### TEXT:
· · · ·
Blog

Guide to Museum Kiosks: Top Benefits, Use Cases & Features

Museum kiosks are touchscreen tablets or all-in-one computers where visitors can learn more about an exhibit, navigate through your museum, and interact with special content experiences. 

If you’re considering setting up kiosks, it’s important to know your options. What goals can you achieve with your kiosk? Which platform is best suited for your needs?

In this guide, we cover the top benefits, use cases, and features of museum kiosks to help inform your strategy. Keep reading for all the insights.

Main benefits of museum kiosks

Museum program managers and customer experience managers rely on kiosks to create scalable, editable content. 

Here are the top benefits of this technology:

Easy to update and maintain

Traditional signs and labels need to be redesigned, printed, and mounted. But digital kiosks and labels can be updated in minutes and deployed to all devices instantly. This not only saves money, but it allows museum curators to use their kiosks for different purposes at different times.

Improve access to content

Museum kiosks also make your content a lot more accessible. You can provide transcripts of audio and video content for the hearing impaired and provide audio descriptions for the vision impaired. Museum kiosks can also offer content in several different languages (all without cluttering your space with physical displays). 

Ensure that answers are always available

Docents might not always be available to answer visitor questions. Kiosks offer museum information, exhibit information, and other details around the clock so you can ensure that some form of support is always being provided. 

Top use cases for museum kiosks

There are several different types of museum kiosks, and many of them can perform double duty (or triple duty). Whether through widgets or choose-your-own-adventure flows, kiosks often manage multiple use cases at once.

Digital labels

One of the most common use cases for museum kiosks are simple digital labels. Digital screens can clarify the origin of historical artifacts, tell the creation story behind a piece of artwork, or explain the science behind an installation. 

Interactive content displays

Museum kiosks can also provide interactive experiences. Users can engage with the content that interests them most or follow a guided walkthrough. Imagine content maps, timelines, and flowcharts. 

Visitor feedback

You can also use a kiosk to collect feedback from your visitors. You might create a short multiple-choice survey or ask for open-ended feedback on a certain exhibit or the museum as a whole. This is a great way to get visitor input while it’s fresh in their minds (instead of sending a survey by email after their visit).

Wayfinding

Whether with interactive elements or simple static maps, kiosks can also improve wayfinding. You can add several wayfinding kiosks throughout your museum to ensure that visitors can locate exhibits, restrooms, cafes, and other amenities. 

Ticket purchases and add-on experiences

Museum kiosks can also be used to sell tickets, whether for entry to your museum or an additional experience. You can even sell memberships to visitors within your museum or allow them to enter their contact information to receive membership details by email or text.
· · · ·
### DATASET SECTION:
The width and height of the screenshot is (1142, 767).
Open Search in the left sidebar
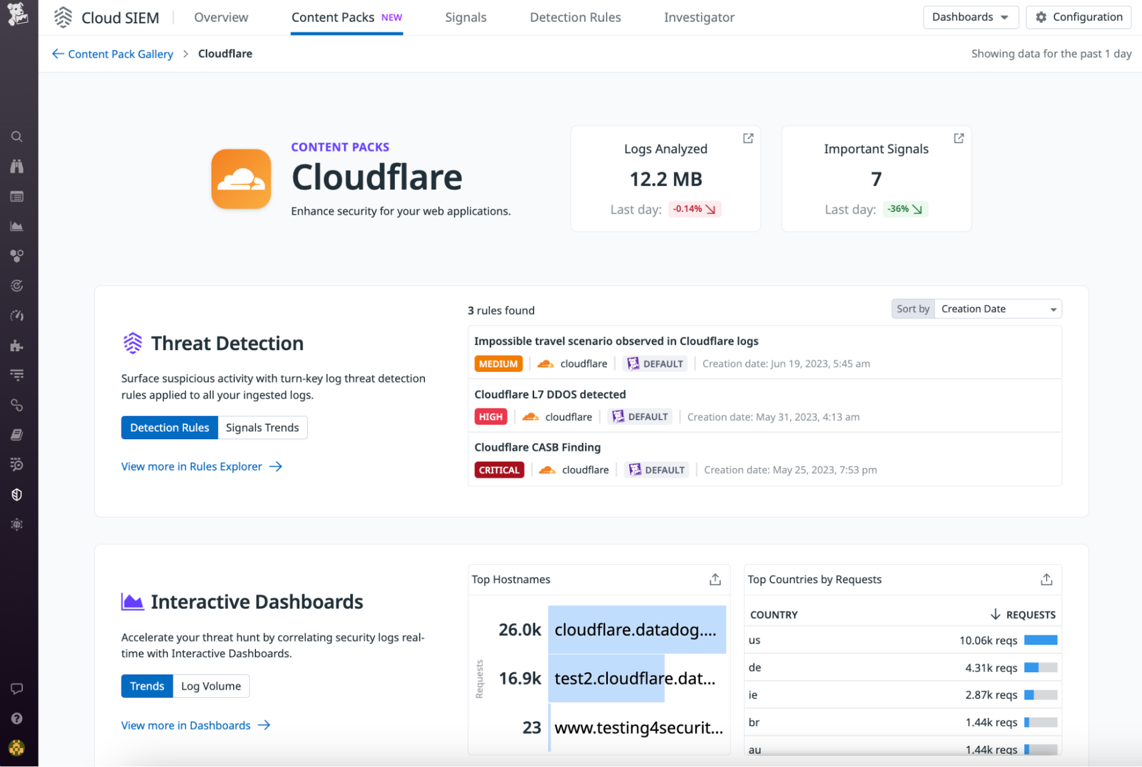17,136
· · · ·
### TO DO:
Copy the museum kiosk guide from "Top use cases" to "cases at once.", swapping "widgets" for "menus". The listing isn't needed here.

### OUTPUT FOR THIS EXERCISE:
Top use cases for museum kiosks

There are several different types of museum kiosks, and many of them can perform double duty (or triple duty). Whether through menus or choose-your-own-adventure flows, kiosks often manage multiple use cases at once.